When the machine is running, the most valuable evidence is the most perishable — so you collect fastest-dying first, and because you cannot observe a live system without changing it, defensibility shifts from preservation to minimization plus documentation. Chapter 14 let you keep the original pristine behind a write-blocker. Here you cannot: you will touch a running, possibly compromised, possibly evidence-destroying system with your own hands, and every command changes it. The skill is not avoiding that — you cannot — but doing it in a defensible order, capturing the most volatile evidence before you trample it, and logging your actions so completely that a year later, on the stand, you can account for every byte you altered and prove the evidence is sound even though the system was not. The original is still sacred; reverence just becomes a logbook instead of a write-blocker.

The order of volatility (RFC 3227 §2.1) — collect top-down

Tier Artifact Lifetime Note
1 CPU registers, L1/L2/L3 cache nanoseconds effectively uncapturable — skip it
2 Routing/ARP, process table, network state seconds–minutes reconstructable from a memory image
3 System RAM (full contents) until power-off the prize — capture first
4 Temp file systems (tmpfs, pagefile, hiberfil) minutes–hours
5 Disk — allocated and unallocated years deleted ≠ destroyed; it will wait for you
6 Remote logs, NetFlow, SIEM days–years
7 Physical config, topology stable
8 Archival media (backups, tape, cloud) years–decades

The invisible top entry on any unlocked, encrypted host: the decryption key in RAM, dying at power-off.

When not to pull the plug

  • Full-disk encryption that re-locks on shutdown (BitLocker / FileVault / LUKS / VeraCrypt). Unlocked now, ciphertext after power-off — unless you captured memory (the key) or live-imaged the mounted volume.
  • Production services and the graceful-shutdown trap. A clean shutdown runs code — including a possible attacker wiper. Often the answer is: don't shut down at all.
  • Cloud-tethered, ephemeral state. OAuth tokens and session cookies in RAM, MDM remote-wipe, cloud-drive placeholders. Disconnecting and staying connected are both non-neutral.
  • Isolate, don't terminate. EDR host isolation (CrowdStrike Falcon, Microsoft Defender, Carbon Black) freezes the attacker out while keeping memory intact and the host reachable.

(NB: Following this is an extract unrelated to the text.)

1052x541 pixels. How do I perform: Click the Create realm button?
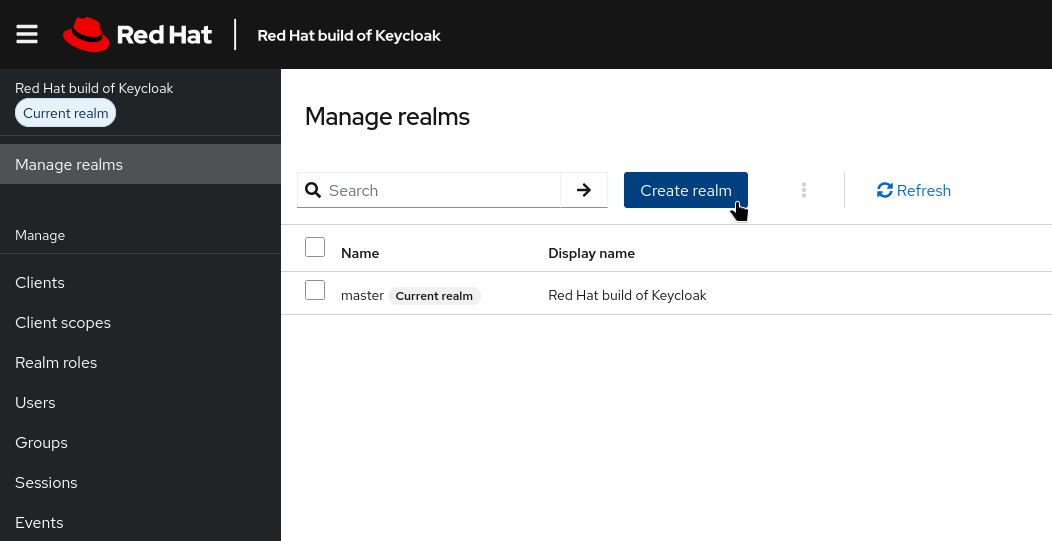(x=685, y=190)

Live vs. dead-box: the two things that change

  • The smear. A live image is a long-exposure photo of a moving subject — a non-reproducible composite over minutes-to-hours. Re-acquire and the hash differs, because the system lived in between.
  • The hash means integrity from acquisition forward, not bit-for-bit equality with the original. Say so before you are asked; disclosed limitations cannot be used to ambush you.

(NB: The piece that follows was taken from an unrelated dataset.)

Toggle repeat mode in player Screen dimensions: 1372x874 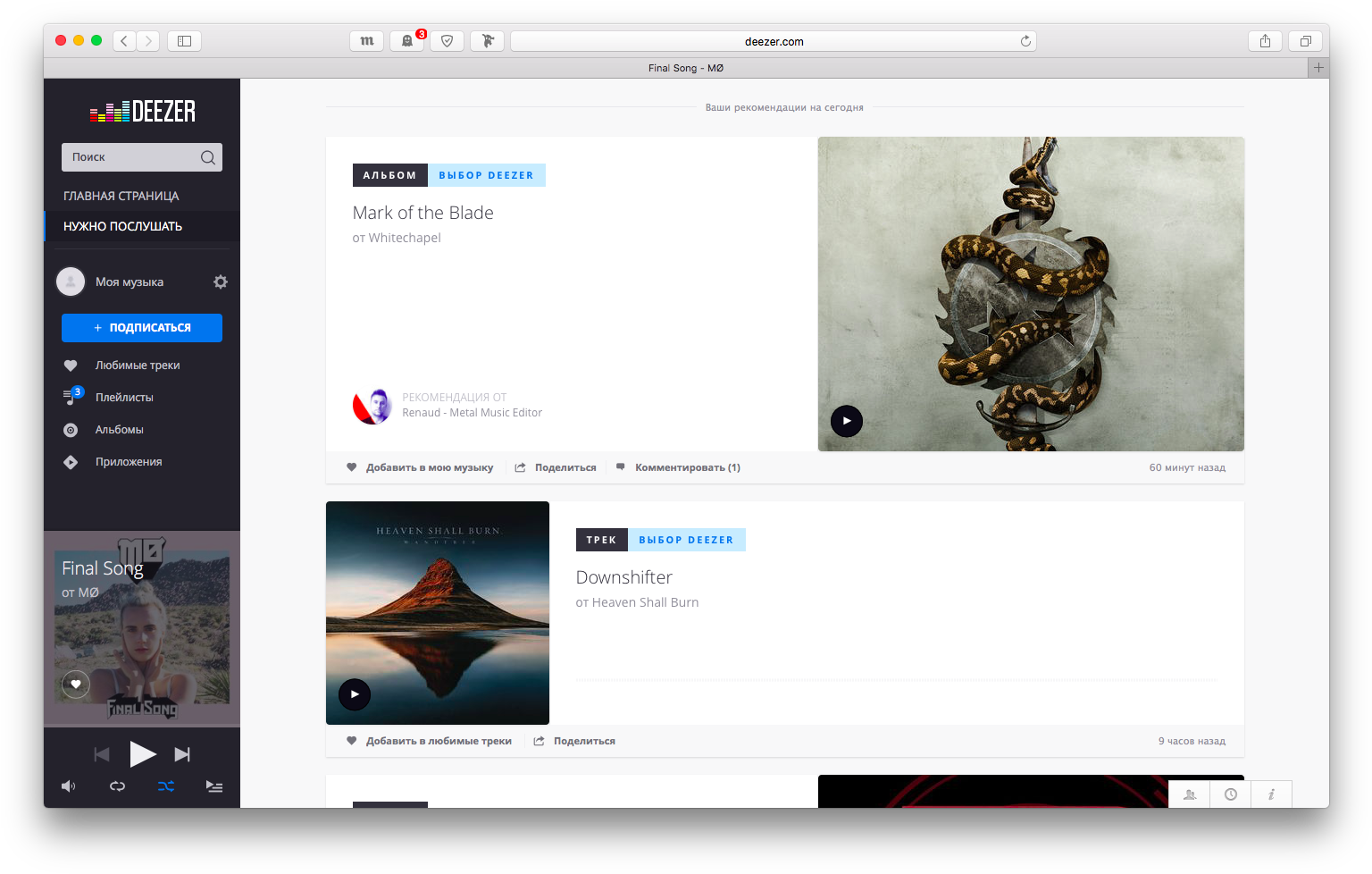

Capturing volatile data, in order

Establish a trusted toolkit (rootkits hook the subject's netstat/ps/ls; use the cross-view difference to expose what they hide) and solve the two-clock problem first. Then: memoryprocesses with command line + PPID (not names) → network connections (netstat -anob / ss -tunap) → sessionsopen files (lsof +L1 and the deleted-but-open recovery from /proc) → clipboard / ARP / DNS cache. Run trusted tools; write every byte off-box; hash on completion.

Triage at scale

You cannot image a thousand 500 GB hosts. KAPE (Targets collect, Modules parse — run Targets only on the subject, parse later) and cross-platform CyLR grab the few high-value artifacts in minutes; Velociraptor and EDR consoles do it across the fleet. Triage many, image only the few that earn it — that is the rigor, applied to scale.

You can now…

  • ☐ Sequence a live collection by the order of volatility and explain why memory precedes the disk that dwarfs it.
  • ☐ Recognize when power-off destroys evidence — encrypted-and-unlocked volumes, keys in RAM, active connections, wiper risk — and choose, on the record, between live and dead-box.
  • ☐ Capture memory, lineage-aware process state, network state, sessions, and the deleted-but-open file soundly, off-box and hashed.
  • ☐ Run targeted triage with KAPE and CyLR and decide which hosts merit a full image.
  • ☐ Produce a defensible live-response record — scripted collector, manifest, witnessed log with UTC timestamps and per-artifact hashes — that survives cross-examination.

Looking ahead

Chapter 16 — Windows Forensics. You collected the registry hives, event logs, Prefetch, Amcache, LNK files, and $Recycle.Bin with KAPE. Now you learn to read them — and to expose the employee who thought they covered their tracks.

One sentence to carry forward: You cannot capture a live system without changing it — so capture the fastest-dying evidence first, write everything off-box and hashed, and document so completely that your footprints can never be confused with the intruder's.